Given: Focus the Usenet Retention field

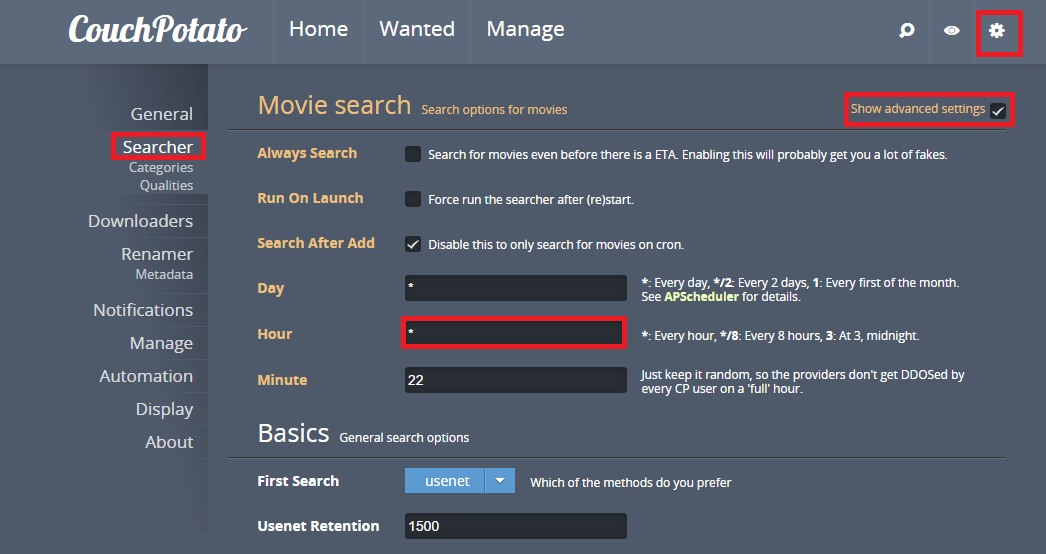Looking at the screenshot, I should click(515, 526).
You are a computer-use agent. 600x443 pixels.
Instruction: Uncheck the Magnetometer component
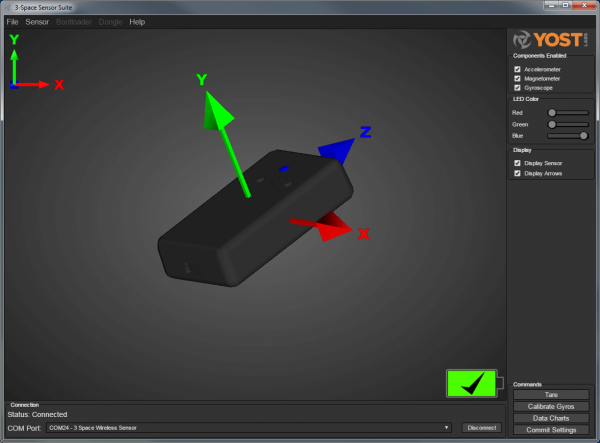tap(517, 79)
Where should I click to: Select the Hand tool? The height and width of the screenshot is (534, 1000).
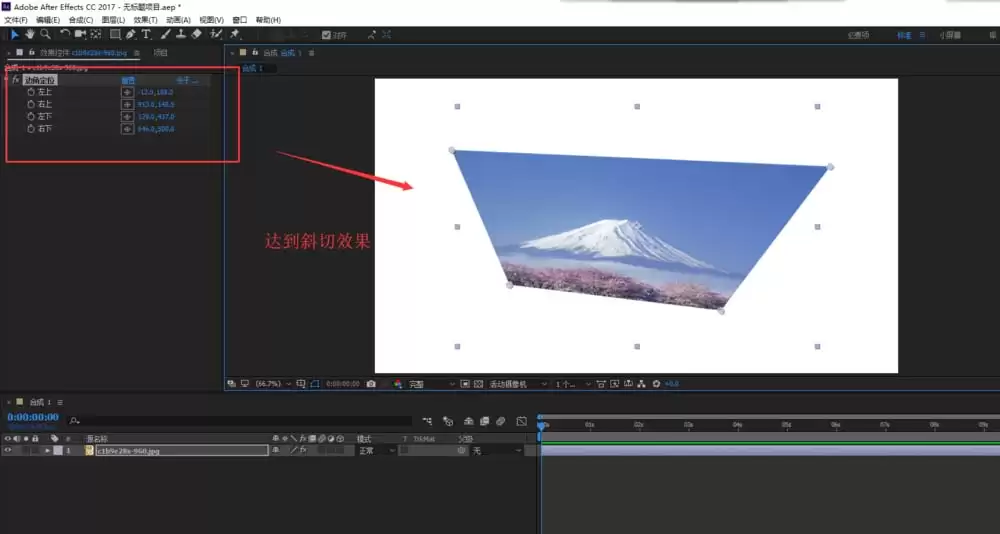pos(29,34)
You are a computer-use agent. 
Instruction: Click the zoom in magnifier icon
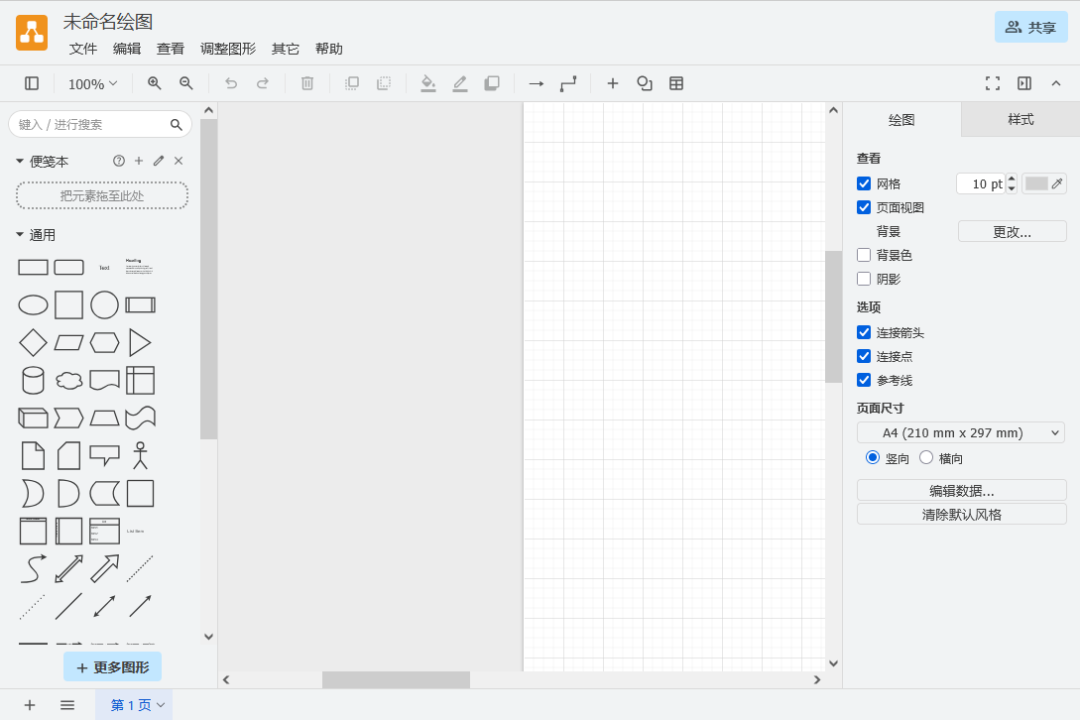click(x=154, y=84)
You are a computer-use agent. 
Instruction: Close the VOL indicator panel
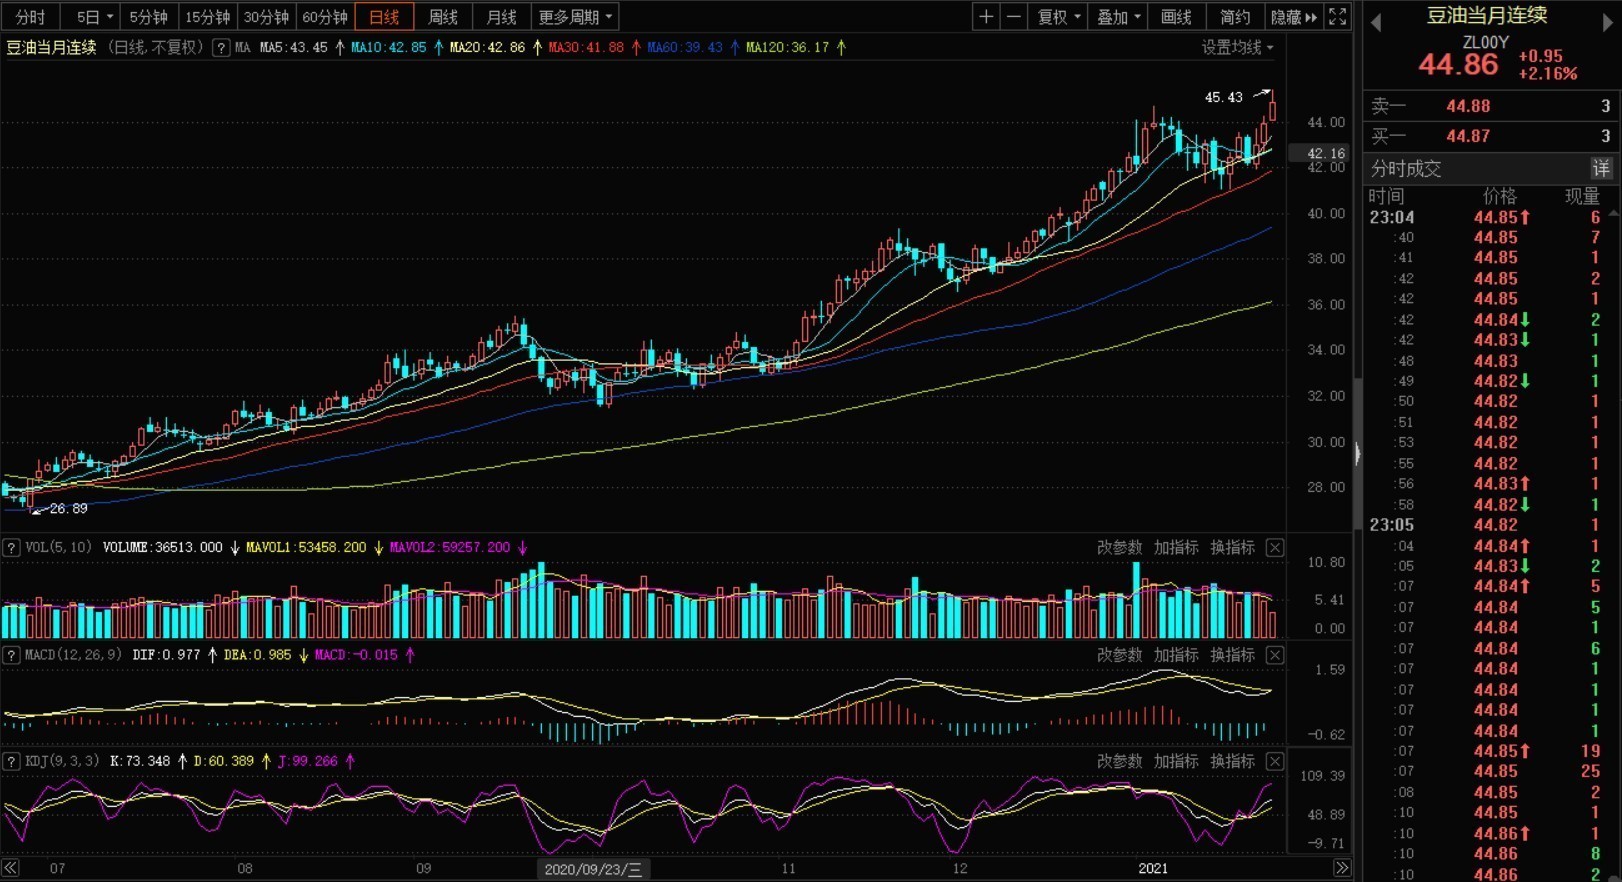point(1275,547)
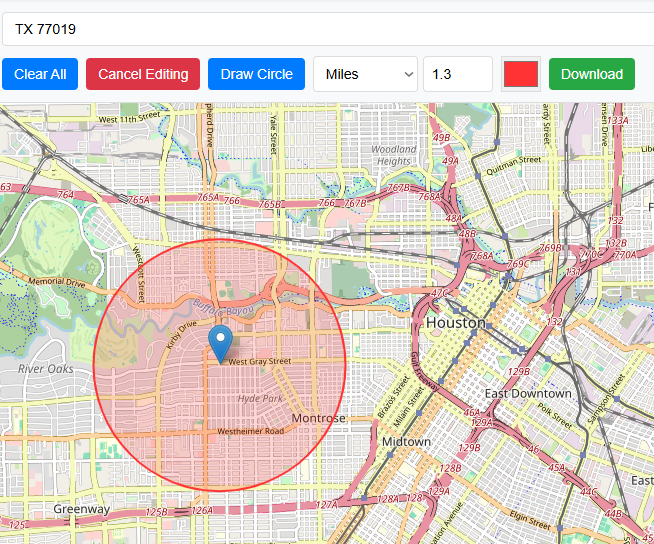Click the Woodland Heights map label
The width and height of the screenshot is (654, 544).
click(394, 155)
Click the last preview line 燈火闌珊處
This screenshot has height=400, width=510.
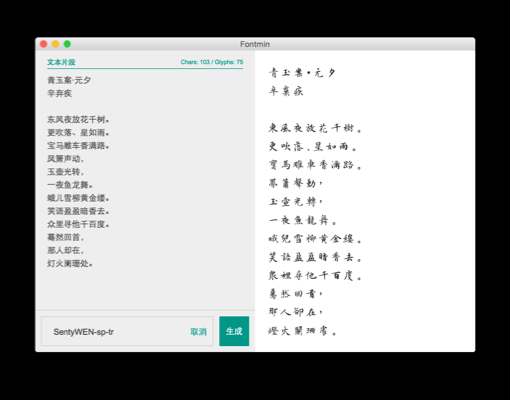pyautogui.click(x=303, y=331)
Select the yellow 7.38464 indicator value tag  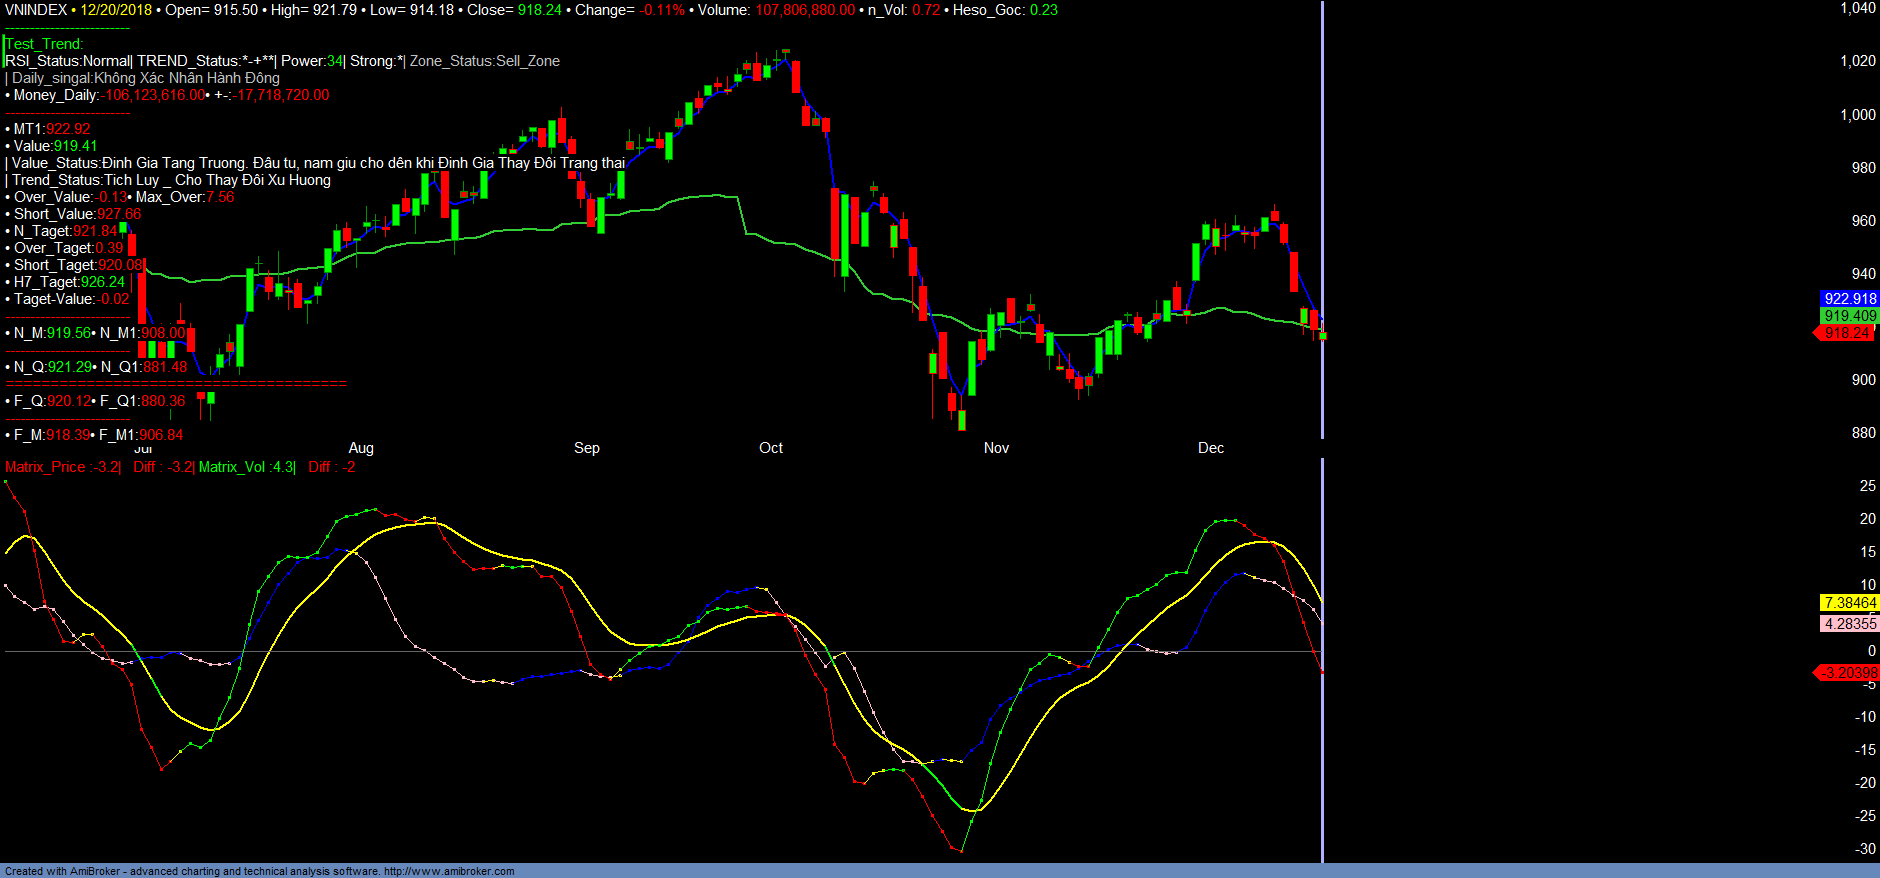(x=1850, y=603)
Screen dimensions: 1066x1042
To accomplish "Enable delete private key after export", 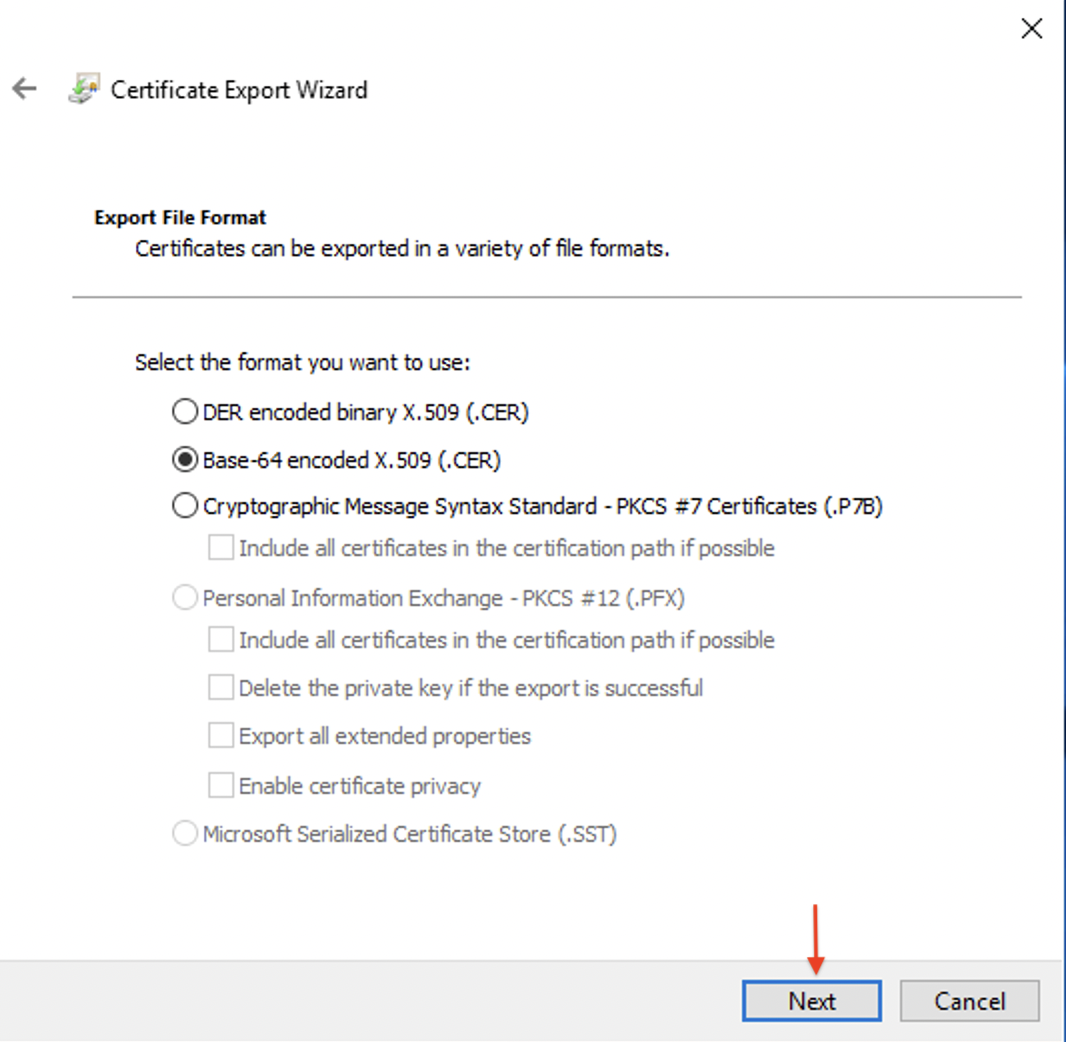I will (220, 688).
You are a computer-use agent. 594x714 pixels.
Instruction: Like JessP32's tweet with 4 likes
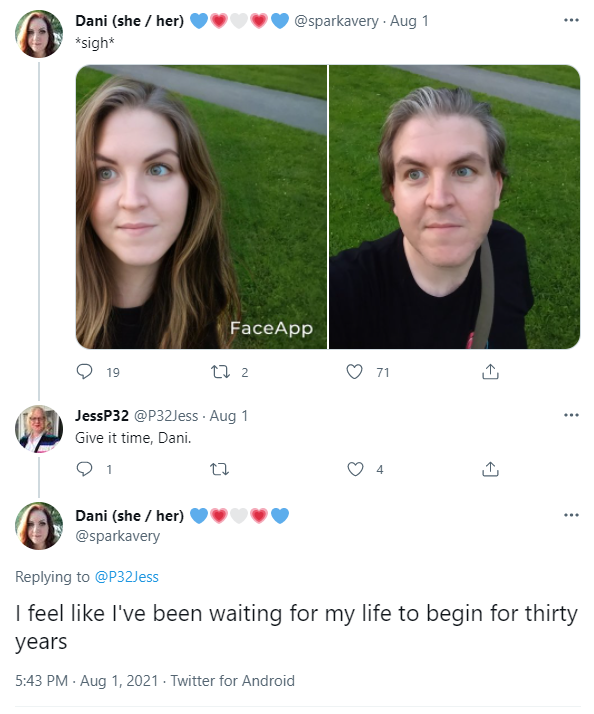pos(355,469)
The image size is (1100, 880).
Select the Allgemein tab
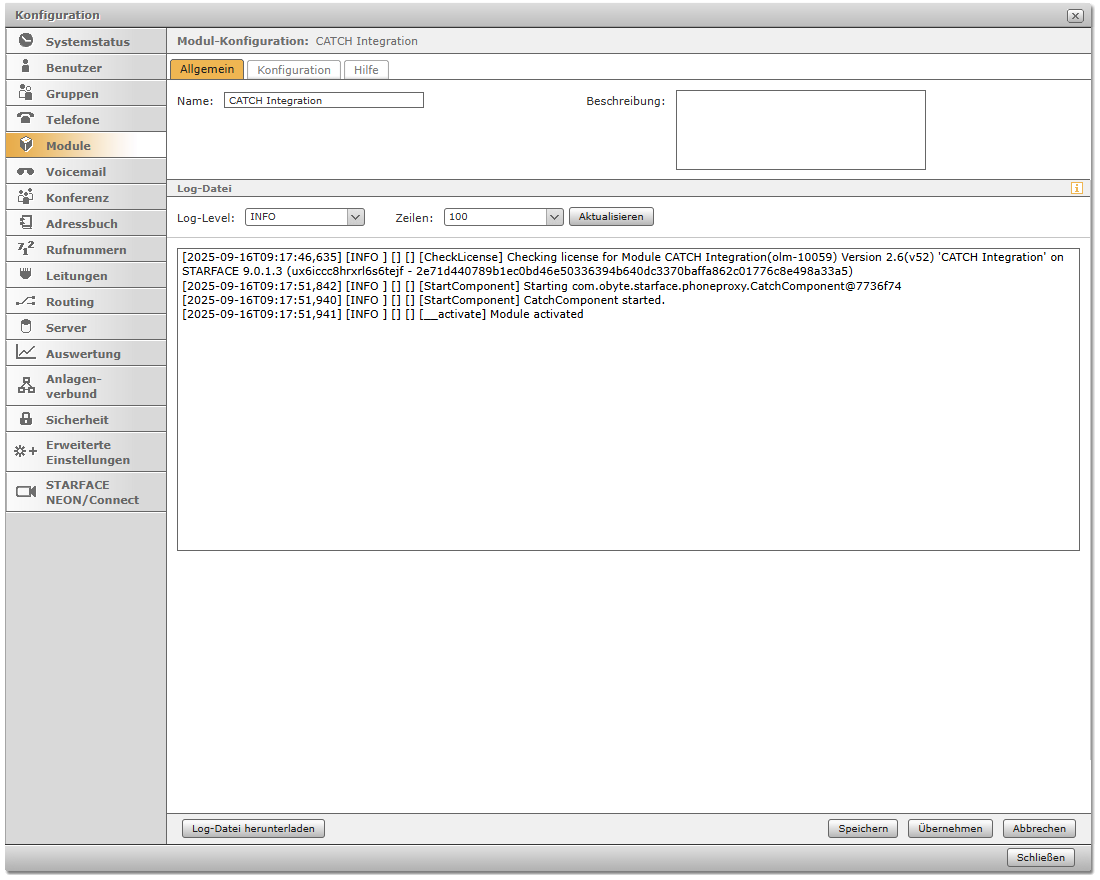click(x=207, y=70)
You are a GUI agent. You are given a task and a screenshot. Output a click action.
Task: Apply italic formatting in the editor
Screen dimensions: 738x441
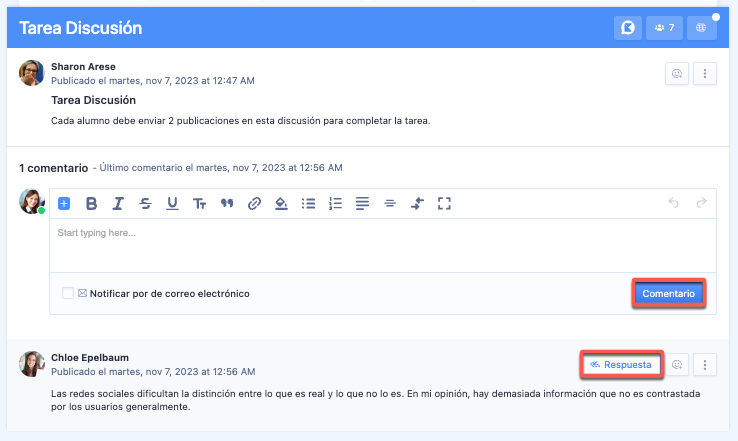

YOUR INSTRUCTIONS:
Take the lines from the one that contains "The image size is (1100, 880)." through the last line of the material above and reproduce them exactly, leaving out any pictures.

YOUR SOLUTION:
The image size is (1100, 880).
Select the Allgemein tab
click(x=207, y=70)
You are a GUI agent. You are given a task and a screenshot. Output a click action.
Task: Apply italic formatting in the editor
Screen dimensions: 738x441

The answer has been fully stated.